EXTRACTED TEXT below:

Alternative enterprises boost farm incomes
Close to a third of U.S. farm households generate income by engaging in off-farm business ventures and on-farm activities independent of commodity production, according to a new report from USDA’s Economic Research Service. Of the 687,000 farm households pursuing on-farm or off-farm non-commodity businesses, over 290,000 engaged only in on-farm diversification activities in 2007, earning an average of about $14,400 per farm from these activities.
On-farm diversification activities described in the report include:
- Custom work in which farmers rent out their technical skills and farm equipment to other farm operations.
- Agritourism such as guided farm or ranch tours and other entertainment services, hospitality services, and outdoor recreation including hunting, fishing, and bird watching.
- Sale of forest products, such as firewood and timber.
- Direct-to-consumer sales of food commodities through farmers markets, on-farm stores, roadside stands, and pick-your-own
- Sale of value-added goods produced on the farm, such as jellies and jams, sauces, and other prepared items.
- Sale of food commodities through community-supported agriculture buying clubs.
Family farms involved in on-farm diversification tend to be on the larger end of the scale, averaging over 660 acres, which is twice the average size of farms not engaged in any alternative entrepreneurial activity. Those alternative enterprises do require extra work, and the study shows farm households engaged in on-farm diversification devoted an average of 1.4 full-time equivalents (FTEs) to the total farm operation, almost 50 percent more than an average of 0.9 FTEs for farm households not engaged in such activities.
Type of operation clearly plays a role in determining its ability to engage in particular on-farm diversification activities. For example, custom work generated the largest share of non-commodity income for field crop producers, amounting to almost $1.5 billion in income, compared with $860 million in income for livestock producers from custom work. Livestock producers however, earned almost 60 percent of agritourism dollars in 2007.
On-farm diversification allows some farmers and ranchers to capitalize on their skills and resource base to earn additional income, but off-farm businesses are, on average, more lucrative. In 2007, about 396,000 U.S. farm households operated off-farm businesses. The report refers to these as “portfolio entrepreneur households.” These operations earned incomes averaging $140,200 per year, nearly twice the average of $72,610 for farm households not engaged in alternative income-generating business activities in 2007.

End of EXTRACTED TEXT.
DATA EXTRACT below:

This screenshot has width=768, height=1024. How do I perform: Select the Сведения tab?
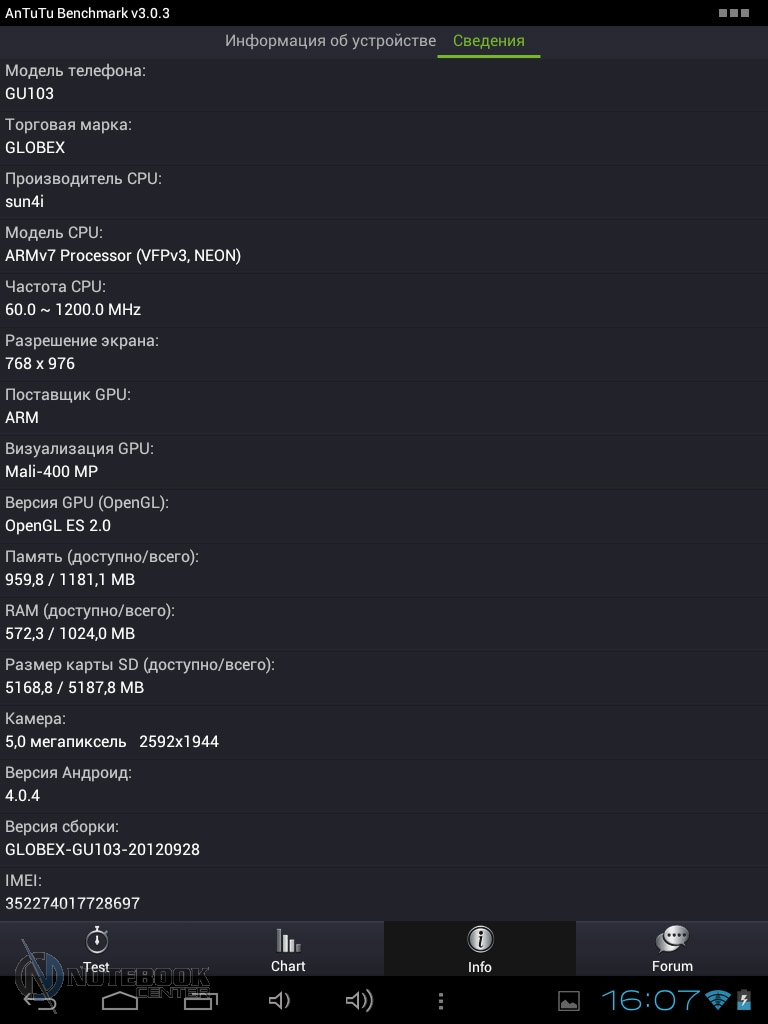coord(489,41)
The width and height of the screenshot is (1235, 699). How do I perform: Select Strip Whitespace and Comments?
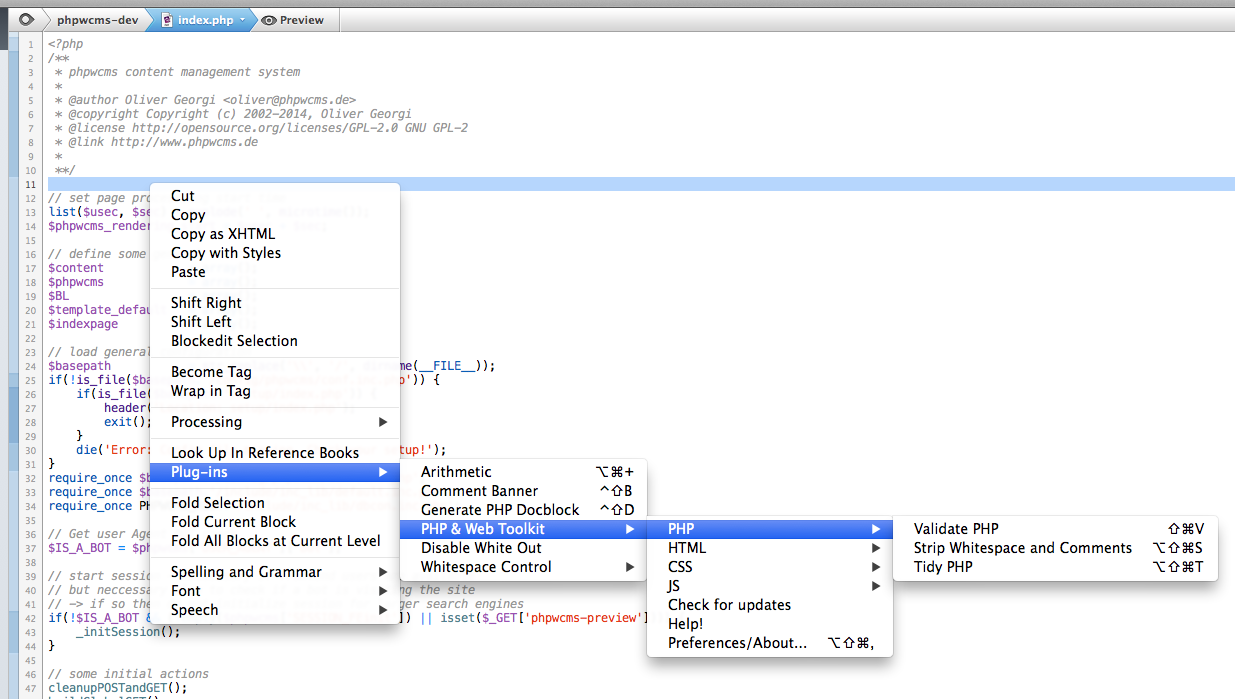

End of DATA EXTRACT.

> _EXERCISE DIRECTIONS_
Write out the passage of the article on alternative farm enterprises above, starting at "Alternative enterprises boost" and ending at "and bird watching.", word for word.

> _RESULT OF THE TASK_
Alternative enterprises boost farm incomes
Close to a third of U.S. farm households generate income by engaging in off-farm business ventures and on-farm activities independent of commodity production, according to a new report from USDA’s Economic Research Service. Of the 687,000 farm households pursuing on-farm or off-farm non-commodity businesses, over 290,000 engaged only in on-farm diversification activities in 2007, earning an average of about $14,400 per farm from these activities.
On-farm diversification activities described in the report include:
- Custom work in which farmers rent out their technical skills and farm equipment to other farm operations.
- Agritourism such as guided farm or ranch tours and other entertainment services, hospitality services, and outdoor recreation including hunting, fishing, and bird watching.